There is plenty to see and do at ‘Imiloa Astronomy Center and it’s a favorite weekend spot for locals and frequented by visitors as well. The center has done an amazing job of integrating the cultural and the scientific. Beyond the exhibits, one thing I love about the center is that all of the placards throughout the facility include information in both the Hawaiian and English languages. Some of the exhibits, too, offer the option to listen in either of the official languages of the state of Hawai’i.
Of course, we couldn’t call it a day until we’d enjoyed the Planetarium show. We had two to choose from, and ending up watching Natural Selection, a 3-D movie about the discoveries of Charles Darwin. That is, three of us watched while one member of our party who’s famous for falling asleep in theaters took a little nap.
We enjoyed our day as guests of ‘Imiloa Astronomy Center.
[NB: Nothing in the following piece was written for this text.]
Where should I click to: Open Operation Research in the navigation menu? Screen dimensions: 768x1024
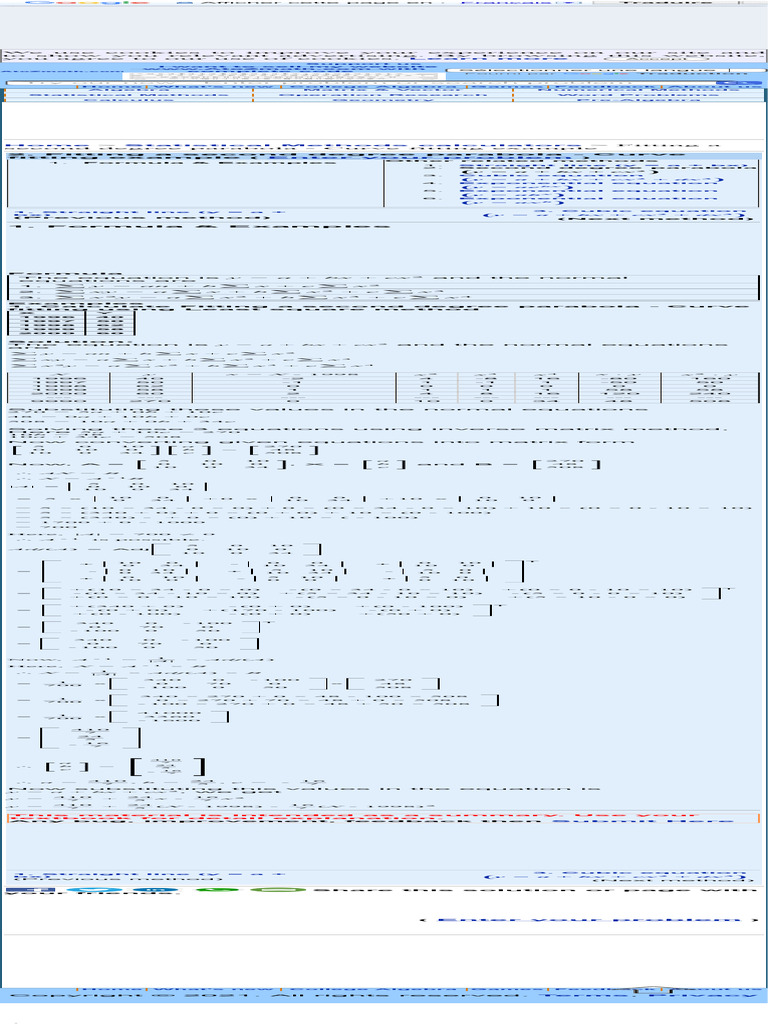pos(383,95)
2 thoughts on “Imiloa Astronomy Center”
Thanks for writing this. Growing up in Hilo, I often take out of town guests to `Imiloa. I sometimes wonder if they take away any cultural or scientific value from the visit. It sounds as if you and your family got both.
How cool to see ‘Imiloa on this blog! I was born and raised on The Big Island and love the blending of ancient culture and modern science that lives on there. Glad you visited ‘Imiloa, and enjoyed it!